Evelyn referma le registre d’un geste brusque. L’air de la chambre lui sembla soudain trop dense, trop chargé. Elle se leva, fit trois pas jusqu’à la fenêtre, appuya son front contre la vitre froide. La nuit était noire sur le parc, sans étoiles, sans lune.
Miss Reeves avait trouvé Annabel. Elle avait écrit qu’elles partiraient ensemble. Et quelqu’un l’avait tuée le jour même où elle devait tenir cette promesse.
Ce n’était pas un hasard.
Quelqu’un savait. Quelqu’un avait su qu’Annabel était vivante, cachée dans la crypte, et que Miss Reeves venait la chercher. Quelqu’un avait attendu ce jour-là, précisément ce jour-là, pour frapper.
Evelyn retourna vers le lit, rouvrit le registre. Elle chercha la date exacte de l’entrée. Le jour même de la mort. Il n’y avait aucune autre note après celle-ci. La dernière phrase de Miss Reeves était une promesse d’avenir – et elle avait été interrompue par la mort.
Elle parcourut les pages précédentes, celles des semaines d’avant. Des notations de leçons, des remarques sur le temps, des détails ménagers. Mais aussi, de temps à autre, des mentions plus personnelles : *« Annabel ne doit pas rester ici. »* *« Les murs ont des oreilles. »* *« Mrs. Hutchins me regarde trop. »*
La dernière mention de Mrs. Hutchins datait de trois jours avant la mort.
Evelyn s’arrêta. Elle écarta une mèche de cheveux de son visage, les yeux fixes sur ces quatre mots. Mrs. Hutchins. La gouvernante de la maison. Celle qui régnait sur les domestiques d’une main de fer, qui savait tout avant tout le monde, qui notait les allées et venues comme d’autres notent les prières.
Annabel n’avait jamais mentionné Mrs. Hutchins. Mary non plus. Mais Miss Reeves, elle, l’avait notée. Et si Mrs. Hutchins avait été *suspicieusement absente* la nuit de la mort ?
Evelyn se mordit la lèvre. La coïncidence lui parut insupportable. Miss Reeves était morte le jour où elle devait fuir avec Annabel. Mrs. Hutchins l’avait surveillée. Mrs. Hutchins savait peut-être où se trouvait Annabel. Mrs. Hutchins avait peut-être compris ce que préparait Miss Reeves.
Elle ferma le registre, le rangea dans le coffret.
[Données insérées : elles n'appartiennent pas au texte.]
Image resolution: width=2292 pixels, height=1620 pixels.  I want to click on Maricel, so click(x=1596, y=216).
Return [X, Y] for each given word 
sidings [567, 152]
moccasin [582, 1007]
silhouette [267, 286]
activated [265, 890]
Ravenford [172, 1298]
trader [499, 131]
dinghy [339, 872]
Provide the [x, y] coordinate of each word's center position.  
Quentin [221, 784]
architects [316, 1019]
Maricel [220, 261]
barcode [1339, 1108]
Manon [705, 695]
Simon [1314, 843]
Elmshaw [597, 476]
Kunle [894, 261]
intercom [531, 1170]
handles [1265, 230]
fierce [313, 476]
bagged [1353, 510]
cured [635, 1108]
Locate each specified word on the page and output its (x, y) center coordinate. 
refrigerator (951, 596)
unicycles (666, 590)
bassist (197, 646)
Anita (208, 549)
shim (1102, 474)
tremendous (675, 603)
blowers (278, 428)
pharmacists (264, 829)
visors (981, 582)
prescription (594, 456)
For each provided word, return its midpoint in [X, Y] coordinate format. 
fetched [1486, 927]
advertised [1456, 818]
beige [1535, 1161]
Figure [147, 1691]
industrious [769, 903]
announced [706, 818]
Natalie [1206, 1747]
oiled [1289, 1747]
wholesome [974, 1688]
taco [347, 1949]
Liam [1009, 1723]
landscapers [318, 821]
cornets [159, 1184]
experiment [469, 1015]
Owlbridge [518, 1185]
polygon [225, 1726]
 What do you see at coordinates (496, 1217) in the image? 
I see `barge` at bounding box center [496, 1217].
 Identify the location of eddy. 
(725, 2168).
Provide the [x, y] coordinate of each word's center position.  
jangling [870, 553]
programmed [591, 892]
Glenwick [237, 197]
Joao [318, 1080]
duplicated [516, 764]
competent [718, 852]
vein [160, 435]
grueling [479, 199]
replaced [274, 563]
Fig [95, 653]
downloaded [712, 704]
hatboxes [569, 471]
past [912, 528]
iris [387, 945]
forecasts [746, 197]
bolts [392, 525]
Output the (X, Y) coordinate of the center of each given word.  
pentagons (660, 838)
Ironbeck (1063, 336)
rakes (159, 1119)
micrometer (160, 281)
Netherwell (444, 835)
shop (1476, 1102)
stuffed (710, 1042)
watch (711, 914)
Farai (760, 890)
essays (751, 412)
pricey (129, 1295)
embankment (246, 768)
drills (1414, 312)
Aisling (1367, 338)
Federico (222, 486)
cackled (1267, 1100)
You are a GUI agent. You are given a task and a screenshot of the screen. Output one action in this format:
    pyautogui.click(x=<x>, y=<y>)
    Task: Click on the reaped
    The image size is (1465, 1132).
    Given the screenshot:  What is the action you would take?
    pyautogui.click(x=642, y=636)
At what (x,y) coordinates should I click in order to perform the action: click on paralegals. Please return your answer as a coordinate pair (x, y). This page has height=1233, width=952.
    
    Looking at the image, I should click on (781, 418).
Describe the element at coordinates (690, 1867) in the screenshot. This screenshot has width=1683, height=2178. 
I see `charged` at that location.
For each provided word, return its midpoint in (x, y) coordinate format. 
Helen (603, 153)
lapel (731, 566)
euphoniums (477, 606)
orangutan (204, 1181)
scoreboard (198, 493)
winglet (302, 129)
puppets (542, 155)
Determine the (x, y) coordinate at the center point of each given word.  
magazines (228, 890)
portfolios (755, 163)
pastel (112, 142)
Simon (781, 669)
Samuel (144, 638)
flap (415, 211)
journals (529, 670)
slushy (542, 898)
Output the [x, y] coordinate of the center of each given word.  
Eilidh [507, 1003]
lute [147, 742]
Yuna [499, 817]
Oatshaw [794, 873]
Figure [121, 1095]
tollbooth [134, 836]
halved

Mais les mots restaient gravés dans sa mémoire, brûlants comme une marque au fer rouge.
*J’ai trouvé Annabel, et je partirai avec elle vers une nouvelle vie.*
Evelyn se releva, sortit de sa chambre sur la pointe des pieds. Le corridor dormait. Elle descendit l’escalier de service, longea l’office, atteignit la petite porte qui donnait sur la cour intérieure. La clé de fer avec l’anneau en forme d’aigle battait contre sa poitrine, sous sa chemise.
Elle devait revoir Annabel. Elle devait lui demander si Miss Reeves avait jamais parlé de Mrs. Hutchins. Elle devait comprendre si la menace que sa protégée avait évoquée n’était pas déjà tapie dans la maison même, entre les murs de Blackwood.
Et alors qu’elle traversait la nuit glaciale vers la crypte, une pensée sourde lui martelait le crâne : si Mrs. Hutchins avait tué Miss Reeves, elle savait que quelqu’un d’autre marchait sur les mêmes pas. Elle savait qu’une nouvelle gouvernante posait des questions. Elle savait qu’Evelyn existait.
Et les morts n’attendent pas pour frapper une deuxième fois.